Exercices à réaliser
1) D'après le texte étudié, quel pourcentage de Français affirme utiliser régulièrement Leboncoin.fr ?
2) Indiquez si chacune des affirmations suivantes est conforme au texte étudié, en citant les mots qui le justifient : (a) la plupart des utilisateurs de Leboncoin.fr savent qu'ils participent à une forme de consommation collaborative ; (b) 96 % des Français connaissent Leboncoin.fr ; (c) Blablacar figure parmi les services permettant de mettre en partage des biens entre particuliers.

Texte étudié
#####
96 % des Français connaissent le site Leboncoin.fr, et 73 % affirment l'utiliser régulièrement. Mais la plupart d'entre eux ne savent pas qu'en faisant des affaires sur ce site de petites annonces, ils participent déjà d'une forme de consommation collaborative. Les nouvelles technologies, en venant se greffer au modèle CtoC, ont donné une envergure considérable à un phénomène de niche. L'émergence de startups comme Airbnb, Blablacar ou encore Uber, services permettant de mettre en partage des biens entre particuliers et connaissant un succès fracassant, le dit assez.
#####
Enregistrements conservés
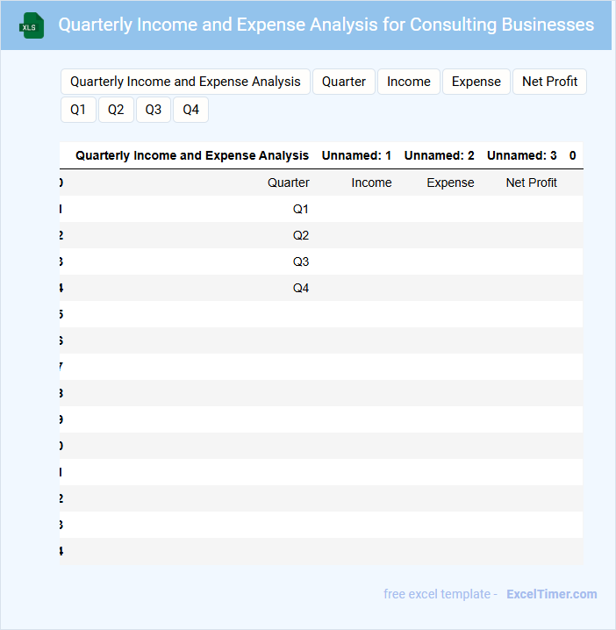616x630 pixels.
Task: Click the Q2 tag button
Action: (x=116, y=110)
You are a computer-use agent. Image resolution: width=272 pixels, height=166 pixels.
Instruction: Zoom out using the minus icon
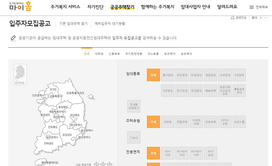(x=266, y=18)
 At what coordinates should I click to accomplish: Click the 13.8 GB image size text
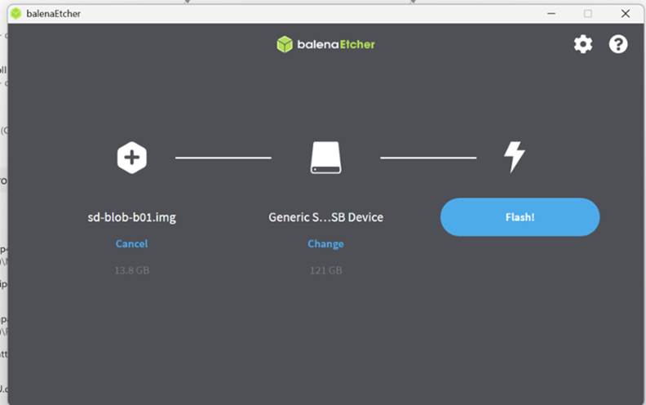coord(131,269)
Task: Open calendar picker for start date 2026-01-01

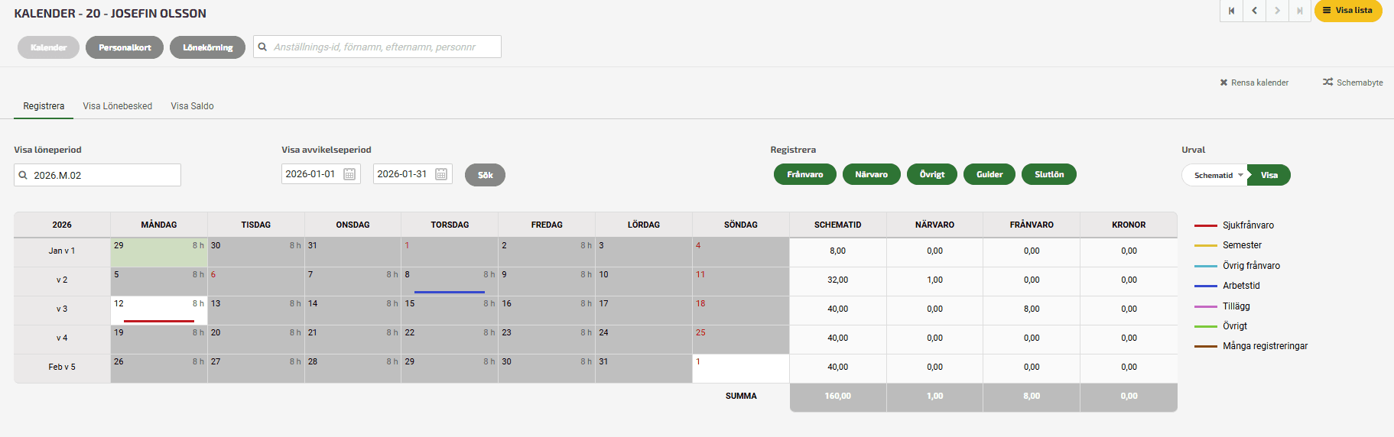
#####
Corrigé des exercices
1) 73 % des Français.

2)
(a) Non : « la plupart d'entre eux ne savent pas qu'en faisant des affaires sur ce site de petites annonces, ils participent déjà d'une forme de consommation collaborative ».
(b) Oui : « 96 % des Français connaissent le site Leboncoin.fr ».
(c) Oui : « L'émergence de startups comme Airbnb, Blablacar ou encore Uber, services permettant de mettre en partage des biens entre particuliers ».